Consider this: As the arguments against dramatically changing or even closing East Hampton Airport are whittled away, a last resort is emerging, that there are too many wealthy people here for that to happen. What does this say about the East Hampton community — that the interests of a very few can resist those of the many? If so, that is a sad commentary on whose behest our elected officials really serve.
The political math on the airport is lopsided. The voting constituency within East Hampton Town in favor of the airport’s continued use by heavy jets and helicopters could probably be counted on two hands, while those indifferent or outright opposed to it number in the thousands. This means that the individual consequences of making big changes at the airport would not cost town board members their seats. The opposite, however, may be true.

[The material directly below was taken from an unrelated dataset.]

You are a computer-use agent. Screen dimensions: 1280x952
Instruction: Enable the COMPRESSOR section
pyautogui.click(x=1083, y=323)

With an obligation to the Federal Aviation Administration to maintain open access at the airport ending in September, radical action will soon be possible. It has long been noted that it would take only three votes on the town board to close the airport and that a third party running on that promise could take control if the Democrats now in power fail to act.
Doing nothing to reduce airport noise has a significant election downside. The town board must know that keeping it the way it is in the interests of just a tiny minority of voters, albeit ones who command an outsize degree of loyalty thanks to their net worth, is not tenable. This, then, is the core challenge for the board: Do they defer to the topmost fraction of the 1 percent or to the rest of us? The moment for that decision is nearly at hand.